I believe that you got bogged down by this thought:

I understand that it is not possible to analytically compute this integral to optimize for $$\theta$$.

From the paper I understood that:

$$p_\theta (x) = \int p_{\theta} (z) p_{\theta} (x|z) dz$$

Can be analytically solved if we simplify $$p_{\theta} (x|z)$$. i.e. in the case where the Bayes' Rule for its posterior is easy. This integral is instead intractable if the Bayes Rule for $$p_{\theta} (x|z)$$ turn out to be a very complex function, e.g. $$(z|x)$$ is very complex. In general integrating a simple distribution is easy, conditional distributions can be (very) complex to integrate.

The reparametization trick on the other hand is what makes the paper's point. They do not try to compute the the integrals as you derived them but they attempt to substitute all $$(z|x)$$ with a $$g_{\phi}$$ function (parametrized by $$\phi$$) which will build $$z$$ from $$x$$ and $$\epsilon$$.

▸ Information shown:
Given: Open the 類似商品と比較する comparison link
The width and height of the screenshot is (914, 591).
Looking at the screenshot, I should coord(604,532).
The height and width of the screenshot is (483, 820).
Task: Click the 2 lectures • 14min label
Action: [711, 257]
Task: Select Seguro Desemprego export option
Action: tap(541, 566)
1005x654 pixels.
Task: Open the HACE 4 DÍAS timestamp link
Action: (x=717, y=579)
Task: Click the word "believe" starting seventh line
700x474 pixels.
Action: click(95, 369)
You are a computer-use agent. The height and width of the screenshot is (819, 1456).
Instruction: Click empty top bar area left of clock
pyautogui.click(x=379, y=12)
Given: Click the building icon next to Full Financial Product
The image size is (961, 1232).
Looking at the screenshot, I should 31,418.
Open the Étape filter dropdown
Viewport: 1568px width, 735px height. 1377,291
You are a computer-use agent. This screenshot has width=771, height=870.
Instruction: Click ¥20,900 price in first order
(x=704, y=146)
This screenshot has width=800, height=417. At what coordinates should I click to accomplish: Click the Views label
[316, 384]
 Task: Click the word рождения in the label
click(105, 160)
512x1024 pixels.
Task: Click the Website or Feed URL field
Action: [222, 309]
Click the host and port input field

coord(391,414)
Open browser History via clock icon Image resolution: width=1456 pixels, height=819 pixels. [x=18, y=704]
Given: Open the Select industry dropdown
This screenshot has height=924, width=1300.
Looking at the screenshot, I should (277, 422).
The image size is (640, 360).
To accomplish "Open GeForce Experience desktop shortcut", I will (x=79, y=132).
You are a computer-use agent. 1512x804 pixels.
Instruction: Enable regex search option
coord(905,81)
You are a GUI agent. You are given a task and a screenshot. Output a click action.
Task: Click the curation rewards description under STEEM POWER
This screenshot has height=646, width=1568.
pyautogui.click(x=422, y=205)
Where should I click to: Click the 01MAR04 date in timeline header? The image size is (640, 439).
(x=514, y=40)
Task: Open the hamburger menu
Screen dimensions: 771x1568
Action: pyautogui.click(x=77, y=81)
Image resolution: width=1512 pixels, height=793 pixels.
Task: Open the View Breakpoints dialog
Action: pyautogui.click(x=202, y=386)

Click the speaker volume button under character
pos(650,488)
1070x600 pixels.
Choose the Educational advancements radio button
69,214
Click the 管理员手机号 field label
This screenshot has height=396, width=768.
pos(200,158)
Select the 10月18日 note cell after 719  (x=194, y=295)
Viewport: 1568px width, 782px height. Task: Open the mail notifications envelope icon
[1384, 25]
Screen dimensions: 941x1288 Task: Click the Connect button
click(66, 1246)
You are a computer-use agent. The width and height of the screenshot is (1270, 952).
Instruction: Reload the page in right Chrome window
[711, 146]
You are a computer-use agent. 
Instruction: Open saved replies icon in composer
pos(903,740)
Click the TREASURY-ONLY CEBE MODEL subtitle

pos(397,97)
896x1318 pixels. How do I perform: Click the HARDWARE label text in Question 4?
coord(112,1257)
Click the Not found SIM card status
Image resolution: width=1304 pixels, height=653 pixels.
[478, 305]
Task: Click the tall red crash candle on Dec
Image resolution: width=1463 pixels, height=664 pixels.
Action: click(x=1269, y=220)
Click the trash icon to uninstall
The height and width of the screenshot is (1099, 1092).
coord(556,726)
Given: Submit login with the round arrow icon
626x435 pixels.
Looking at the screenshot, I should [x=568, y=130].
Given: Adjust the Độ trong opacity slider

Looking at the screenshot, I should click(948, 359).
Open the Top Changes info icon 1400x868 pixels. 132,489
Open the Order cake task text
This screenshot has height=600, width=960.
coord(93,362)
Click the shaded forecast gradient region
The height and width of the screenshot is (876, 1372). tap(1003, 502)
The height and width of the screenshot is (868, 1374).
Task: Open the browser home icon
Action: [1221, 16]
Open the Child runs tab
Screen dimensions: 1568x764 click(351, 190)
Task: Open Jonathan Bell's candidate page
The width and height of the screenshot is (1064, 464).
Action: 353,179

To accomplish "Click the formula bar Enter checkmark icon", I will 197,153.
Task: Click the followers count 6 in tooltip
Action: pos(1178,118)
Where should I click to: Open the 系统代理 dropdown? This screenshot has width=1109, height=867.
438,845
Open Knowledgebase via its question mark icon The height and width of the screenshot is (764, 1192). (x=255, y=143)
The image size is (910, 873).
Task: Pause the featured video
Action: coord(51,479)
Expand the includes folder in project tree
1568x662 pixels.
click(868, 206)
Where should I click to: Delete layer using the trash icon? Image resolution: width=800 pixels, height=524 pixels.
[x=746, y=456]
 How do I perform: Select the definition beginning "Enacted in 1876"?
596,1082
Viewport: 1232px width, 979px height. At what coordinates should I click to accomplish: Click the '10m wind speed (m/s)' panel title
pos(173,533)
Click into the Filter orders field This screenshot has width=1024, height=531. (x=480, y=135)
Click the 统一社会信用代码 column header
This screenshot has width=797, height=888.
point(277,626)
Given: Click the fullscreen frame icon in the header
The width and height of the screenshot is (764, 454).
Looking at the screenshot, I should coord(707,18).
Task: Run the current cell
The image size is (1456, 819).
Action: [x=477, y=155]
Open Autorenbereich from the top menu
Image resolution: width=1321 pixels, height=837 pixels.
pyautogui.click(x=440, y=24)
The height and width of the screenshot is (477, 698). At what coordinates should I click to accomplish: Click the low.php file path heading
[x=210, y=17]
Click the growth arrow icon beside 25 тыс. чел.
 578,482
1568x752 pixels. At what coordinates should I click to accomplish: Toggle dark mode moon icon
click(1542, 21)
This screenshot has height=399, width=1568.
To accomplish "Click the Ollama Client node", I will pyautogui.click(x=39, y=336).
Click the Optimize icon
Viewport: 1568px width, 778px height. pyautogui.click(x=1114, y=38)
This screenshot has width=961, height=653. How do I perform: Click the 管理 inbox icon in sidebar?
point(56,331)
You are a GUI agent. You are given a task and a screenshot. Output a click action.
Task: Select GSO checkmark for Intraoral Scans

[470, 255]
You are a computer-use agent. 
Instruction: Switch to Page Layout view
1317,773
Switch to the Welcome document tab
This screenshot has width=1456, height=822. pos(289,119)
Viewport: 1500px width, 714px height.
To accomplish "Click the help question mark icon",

▸ Objectives:
1 > Can you return everything in the reparameterization-trick excerpt from "I believe that" down to "complex to integrate.", copied word for word?
2 > Would you resume the post on the reparameterization trick, picking up right after its final sentence?

▸ Results for the exercise:
1 >
I believe that you got bogged down by this thought:

I understand that it is not possible to analytically compute this integral to optimize for $$\theta$$.

From the paper I understood that:

$$p_\theta (x) = \int p_{\theta} (z) p_{\theta} (x|z) dz$$

Can be analytically solved if we simplify $$p_{\theta} (x|z)$$. i.e. in the case where the Bayes' Rule for its posterior is easy. This integral is instead intractable if the Bayes Rule for $$p_{\theta} (x|z)$$ turn out to be a very complex function, e.g. $$(z|x)$$ is very complex. In general integrating a simple distribution is easy, conditional distributions can be (very) complex to integrate.

2 >
The idea is that we choose $$p(\epsilon)$$ and instead of estimating $$q_{\theta}(z|x)$$ we estimate $$\phi$$ (in $$g_{\phi}(z_{parametrized}, x$$). Estimating (SGD) a value for a parametrization of a vector function is not difficult.

I understood (analogically and very lousily) the reparametrization they do in not a very different way than what we do with, say, integrals of sphere or cylinder-like surfaces: we reparametrize the variables and recalculate the interval. Here we want the interval to not have the two sums of the KL (including both distributions) but one sum.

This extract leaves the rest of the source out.